Senza ombra di dubbio direi che noi manager di TILAB siamo più simili allo skipper di una barca da competizione. Mi piace essere paragonati all’amico Giovanni Soldini, che da anni come TILAB supportiamo sul piano tecnologico nelle sue prodigiose regate oltreoceano. Come un buono skipper deve saper guardare sempre lontano, anche noi infatti siamo portati, nella previsione del futuro tecnologico, alla creazione di sistemi e servizi di telecomunicazioni che soddisfino non solo i bisogni di comunicazione dell’oggi ma anche quelli del domani.
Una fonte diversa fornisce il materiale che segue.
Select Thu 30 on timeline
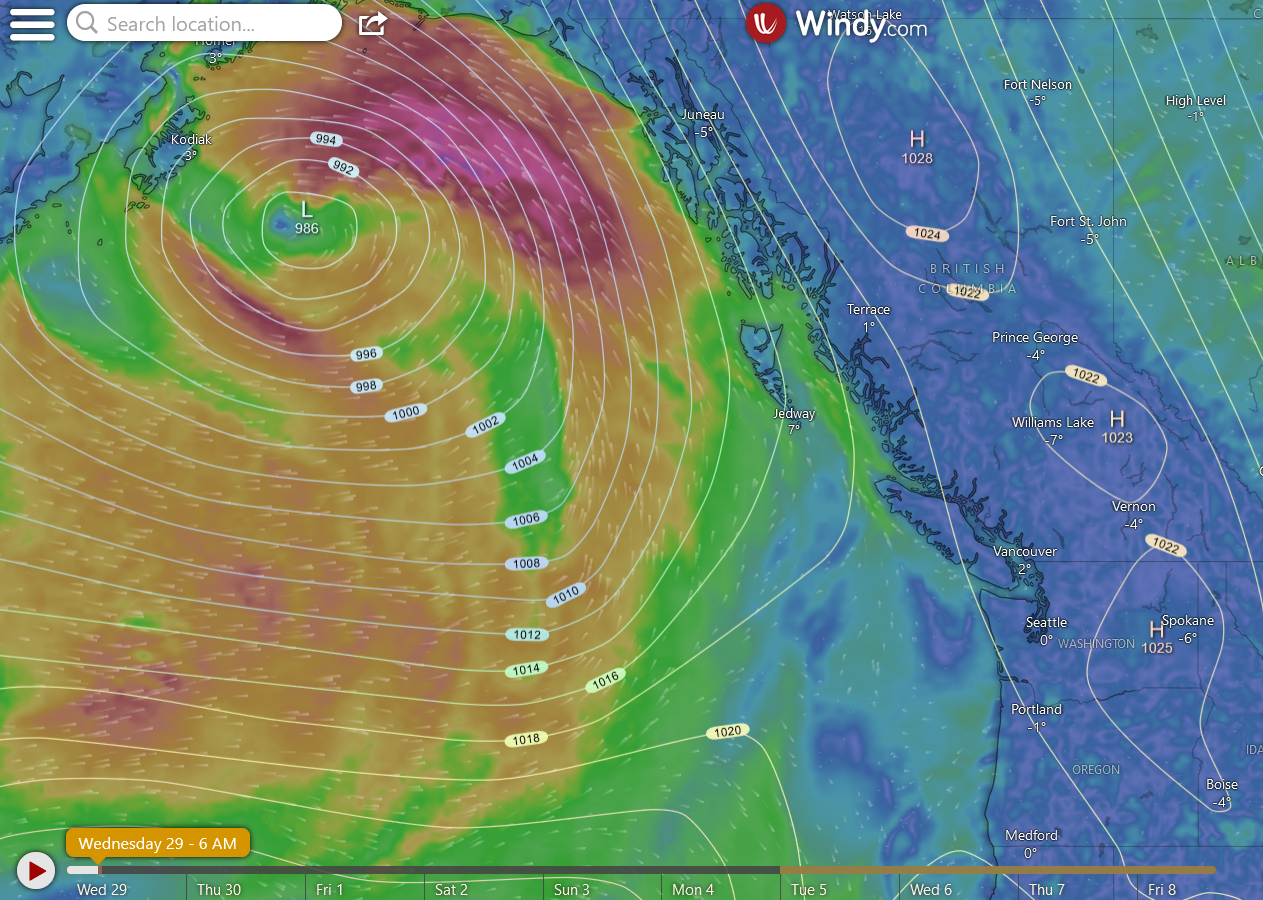Viewport: 1263px width, 900px height. (x=219, y=889)
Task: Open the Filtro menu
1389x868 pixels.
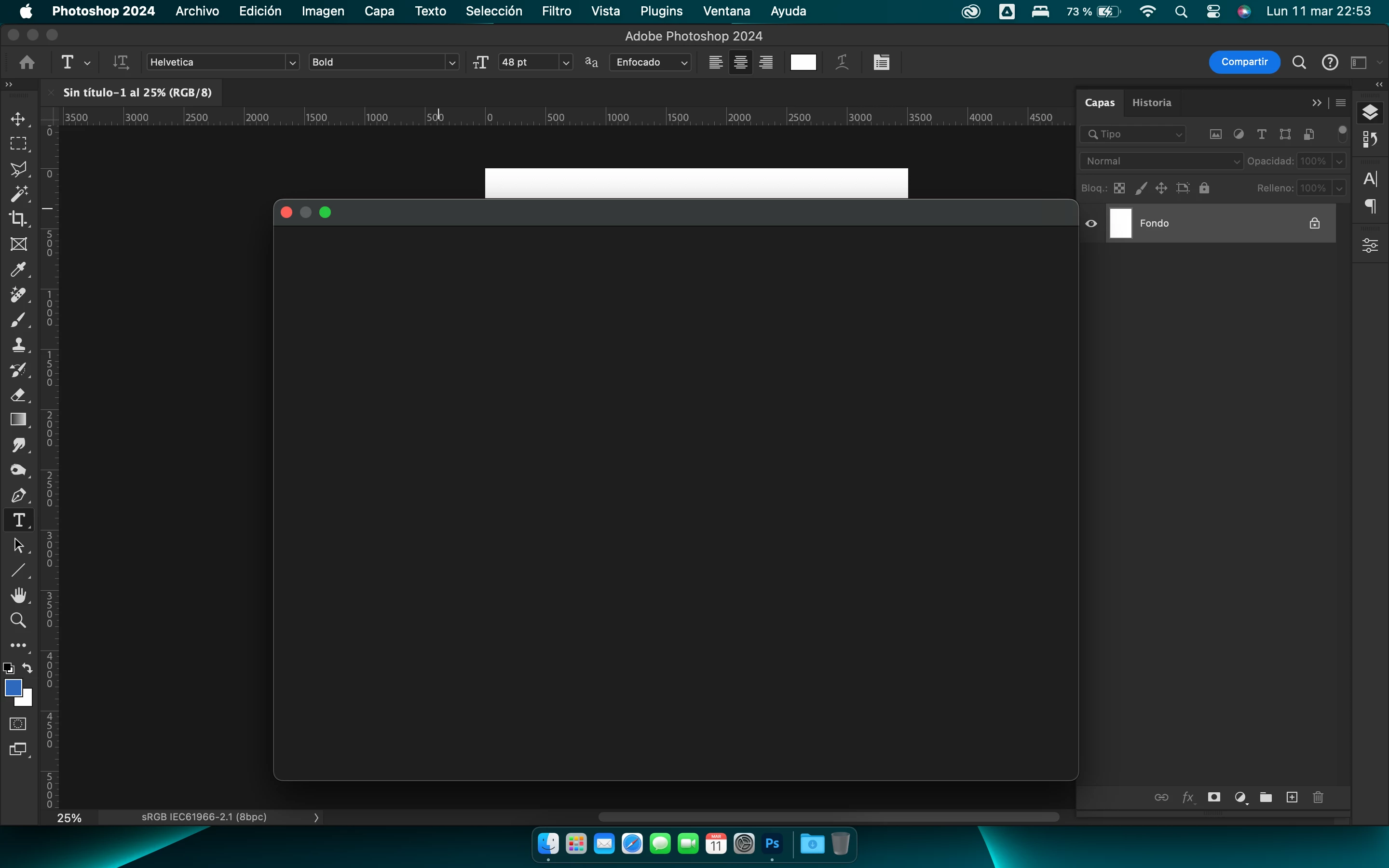Action: point(556,11)
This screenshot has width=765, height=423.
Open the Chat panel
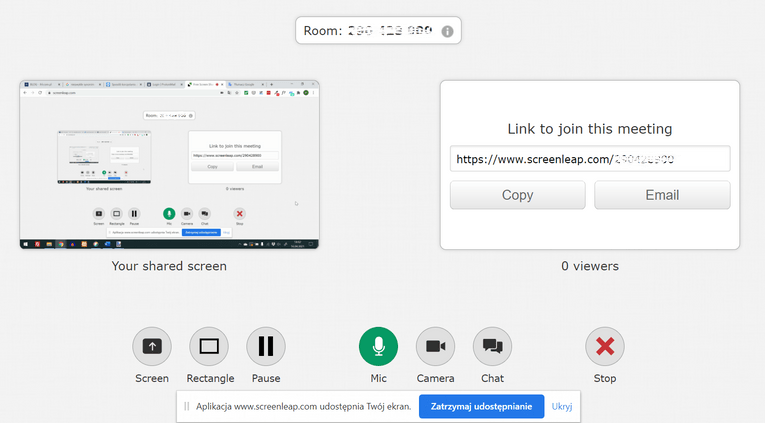pos(492,347)
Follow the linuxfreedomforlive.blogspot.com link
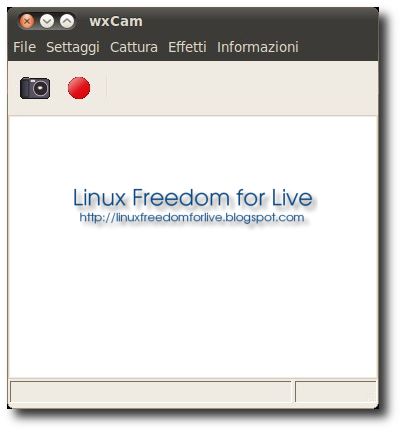 pos(192,218)
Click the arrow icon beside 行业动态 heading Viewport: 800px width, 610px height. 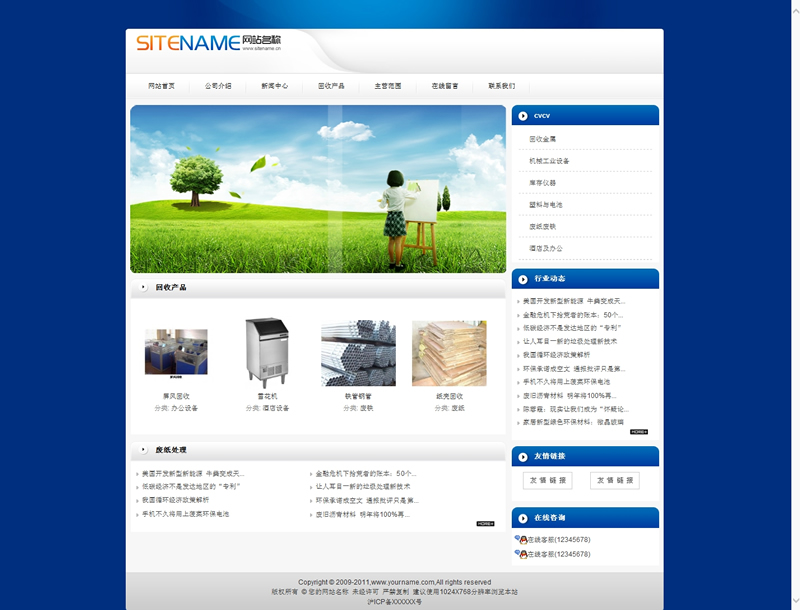523,279
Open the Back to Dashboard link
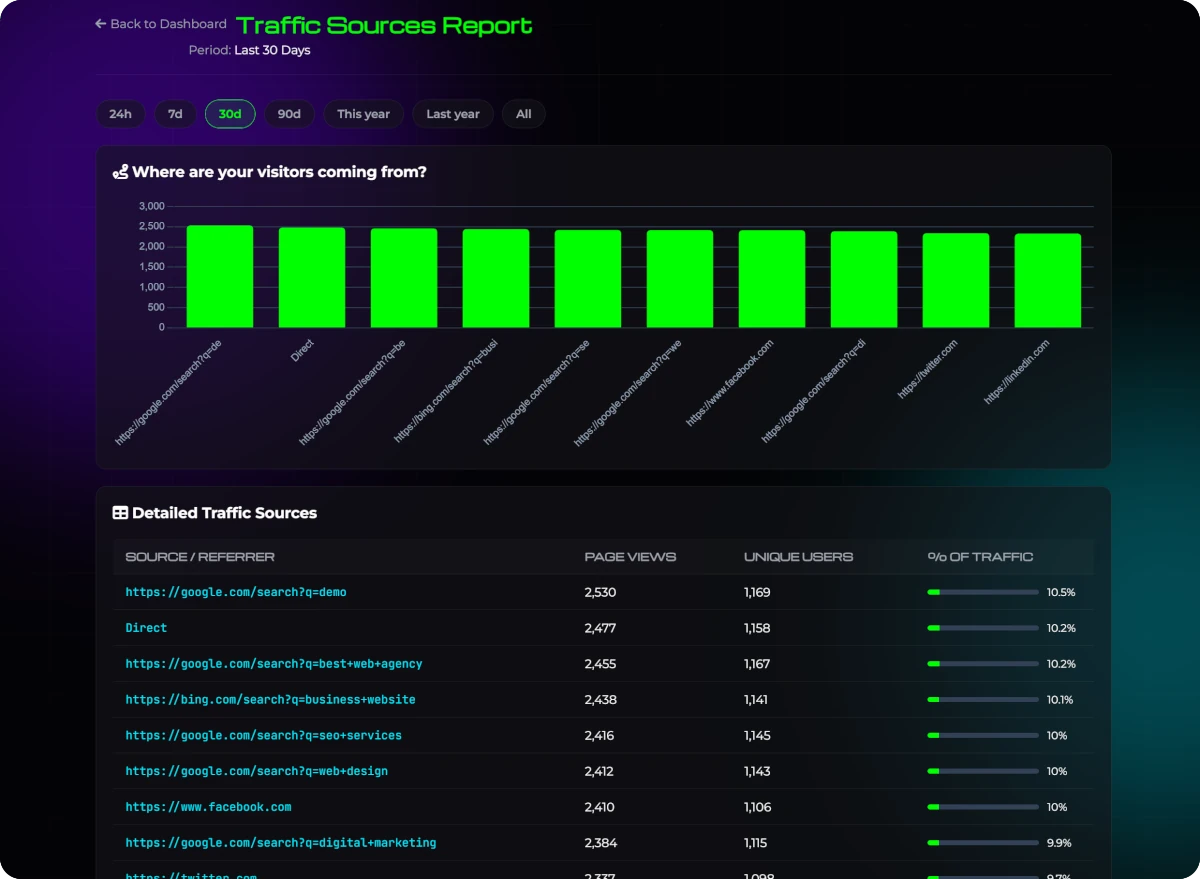Screen dimensions: 1200x879 168,24
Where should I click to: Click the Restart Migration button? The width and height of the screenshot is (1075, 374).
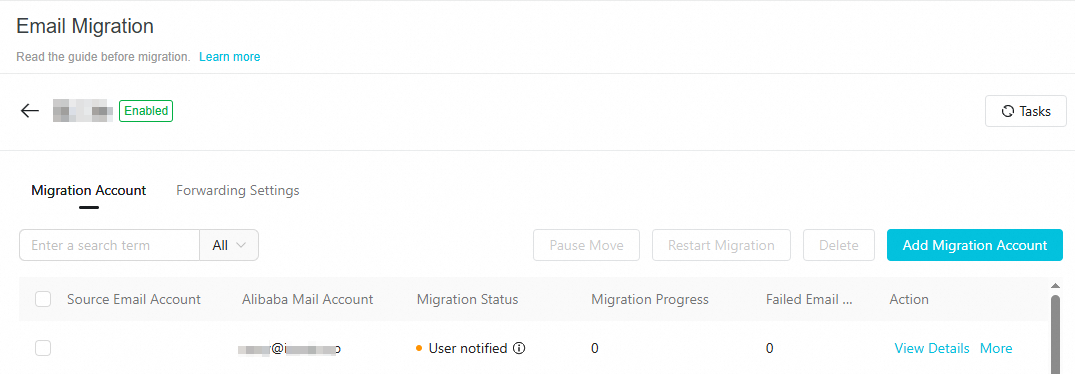click(721, 245)
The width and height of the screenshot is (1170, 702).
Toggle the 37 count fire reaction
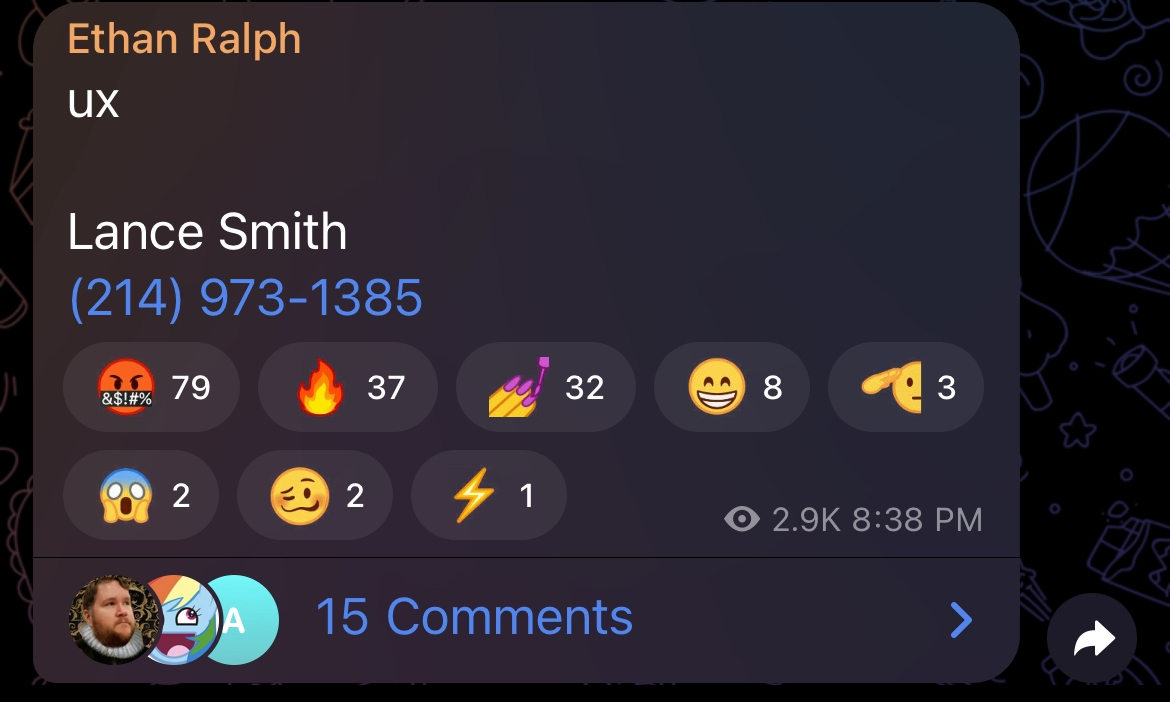tap(348, 387)
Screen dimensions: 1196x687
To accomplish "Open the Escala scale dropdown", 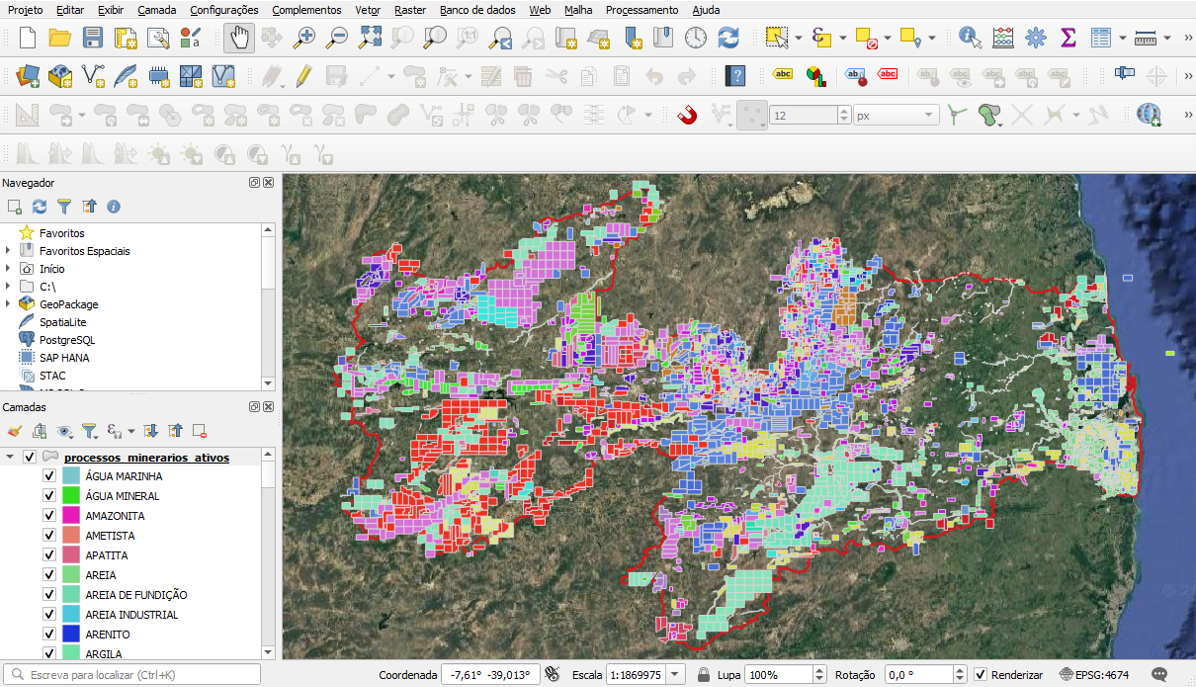I will pyautogui.click(x=675, y=675).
Dobbiamo essere sempre flessibili e pronti per poter adattare immediatamente la rotta della barca/azienda al variare delle condizioni atmosferiche/di mercato; dobbiamo saper gestire, anche in situazioni critiche, un team di persone competenti e che, spesso nelle singole tematiche, potrebbero essere “dei battitori liberi” che però, in un’ottica di business vincente, devono essere inseriti in una squadra con un’unica meta…se così non fossimo non potremmo sviluppare l’innovazione. E poi, per chiudere con una battuta, noi skipper possiamo anche accettare qualche “stecca” da parte dei membri dell’equipaggio, che credo difficilmente possa essere sopportata da un direttore d’orchestra!

Uno degli autori di questo questionario-guida ha osservato “il manager impegnato a fare coaching quando realizza i risultati”? Cosa risponde alla provocazione?
Premesso che è indubbio che fare coaching aiuti a raggiungere i risultati, e che è basilare il learning by doing, al contrario non è invece certo che il conseguimento di un risultato implichi necessariamente lo spirito di squadra. In altre parole credo che l’attenzione esclusiva ai risultati, se non ben bilanciata con la valorizzazione dell’apporto dato dalla squadra al risultato conseguito, possa in qualche caso produrre anche un effetto negativo sul team stesso. Al contrario il coaching aiuta nei risultati a breve e fa crescere le individualità e la squadra per le sfide future.